If all that wasn’t at stake next Saturday, this would be easy for LSU. It’s bad enough that a number of players decided to break curfew last Thursday night and found themselves at Shady’s Bar at 1:30 a.m. The fact that an altercation turned into an all-out brawl with police reports and injuries is such an embarrassment that suspensions — if not outright dismissals — are thoroughly warranted.
But warranted enough to keep them out of college football’s game of the year? Don’t hold your breath.
This would be so much simpler if LSU were opening up with Louisiana-Lafayette or Texas-San Antonio, which is the way most SEC teams schedule because it serves two important purposes: One, it’s an easy win to start the season leading up to a brutally difficult conference race. Two, it allows you to suspend anyone that got in trouble in the offseason, talk about lessons learned and messages sent, then reinstate them the following week before there are real consequences. Everybody can just roll their eyes and move on.
But the fact that Jefferson hasn’t already been suspended by LSU, in light of an extremely ugly allegation, gives us a pretty good indication of where this is headed.
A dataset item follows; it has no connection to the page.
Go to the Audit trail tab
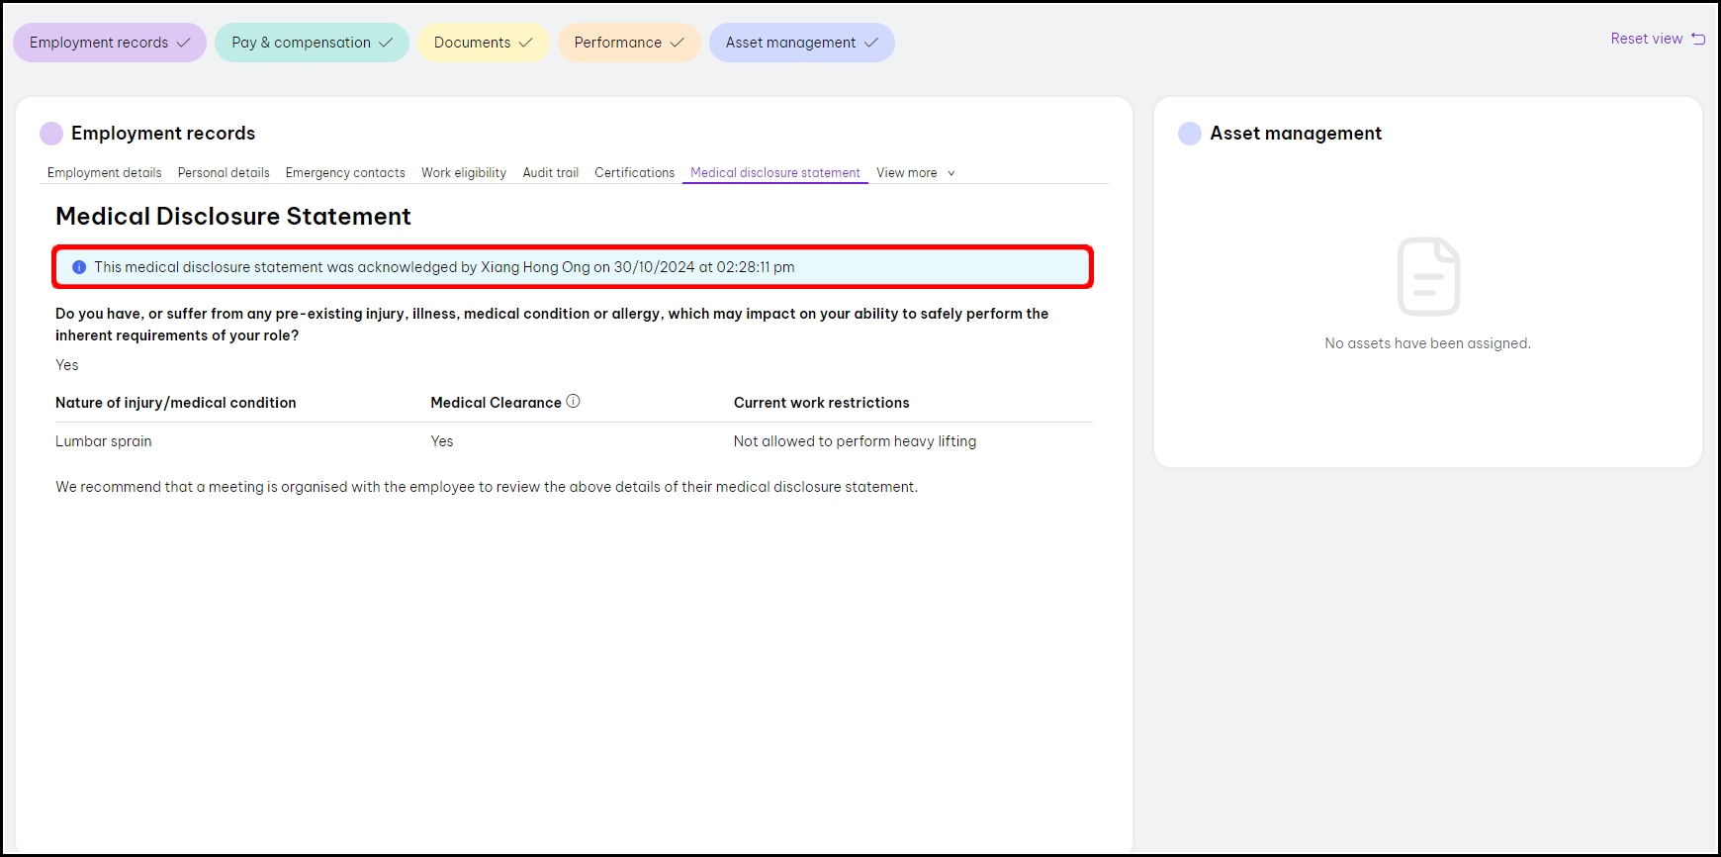This screenshot has width=1721, height=857. pos(550,173)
According to several reports, Jefferson and three other players are scheduled to meet with Baton Rouge police investigators today. The victims, who reportedly don’t have serious injuries, may or may not press charges. The football players have hired one of the best lawyers in Louisiana. There’s no video of the altercation. Both sides will undoubtedly have witnesses supporting their version of events. It’ll end up being a football player’s word against a bar patron’s word about what happened in a dark parking lot in the wee hours of the morning — and isn’t it amazing how much moral and legal wiggle room you can create by putting it like that?
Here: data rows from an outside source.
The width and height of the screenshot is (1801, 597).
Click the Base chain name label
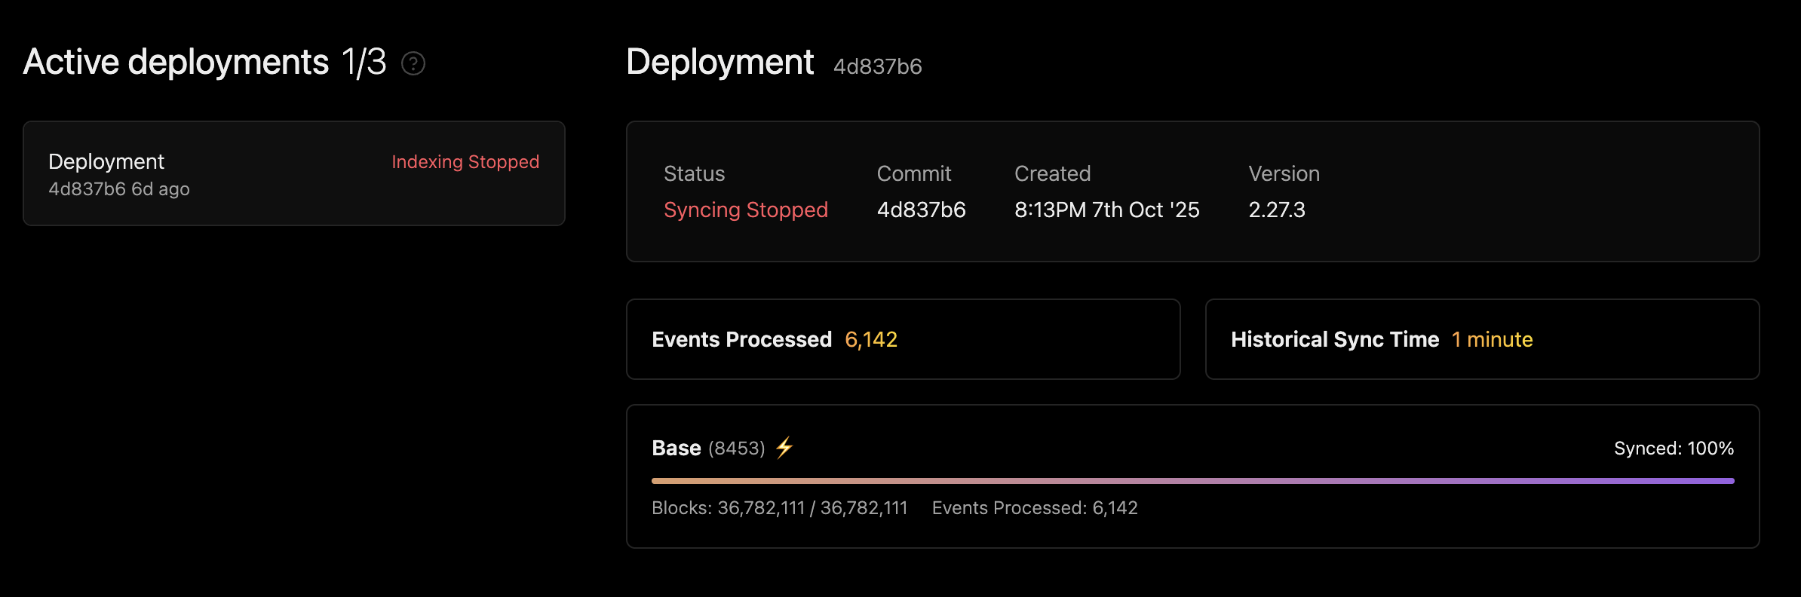coord(676,449)
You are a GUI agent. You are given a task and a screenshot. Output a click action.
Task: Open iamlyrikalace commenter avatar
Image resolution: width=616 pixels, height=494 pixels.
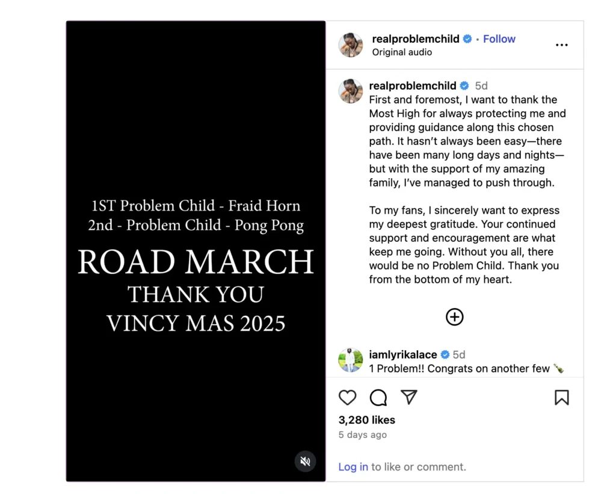click(351, 360)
“At the appropriate time, we will take strong action,” Miles said Saturday, promising a punishment that will be purposefully vague and completely subjective.
And yet, it’ll be hard to blame Miles or LSU for failing to teach their players a lesson when this is what the BCS demands. You want a shot at the national title? The only way to guarantee it is to go undefeated.
Even then, it’s not always enough. Losing to Oregon wouldn’t completely eliminate LSU from the championship game, but they’d be pretty darn close. Even if Miles wanted to do the right thing here, it’s a pretty tough sell for fans who fork over big money and players who had nothing to do with the bar fight that their season could be over in Week 1.
Having no margin for error in the national championship chase is the main reason why schools are scheduling fewer big non-conference games in the first place. Outside of Oregon-LSU, Alabama-Penn State and Oklahoma-Florida State the first three weeks of the season, there are only a handful of others with national championship implications. The BCS, which purports to protect the sanctity of the regular season, has effectively made it less interesting.
Not only would a playoff keep more teams alive late in the season, it would allow more freedom for LSU to handle a situation like this with the seriousness it deserves. Lose a game? Your season isn’t over — not even close. If Jefferson’s bad decision cost his teammates a win on national television, it would be a worthwhile lesson for everyone. Heck, if this were the NFL, Roger Goodell would’ve already handed out a four-game suspension. Instead of coaches being at the mercy of a dysfunctional system, perhaps, for once, their players could be at the mercy of their rules.
Maybe LSU would play Jefferson no matter what, but at least they’d have a choice in a spot where the BCS doesn’t allow for one. By now, it’s not hard to find unintended consequences of the rotten system that runs college football’s postseason. Putting Jefferson on the field against Oregon would just simply be one more.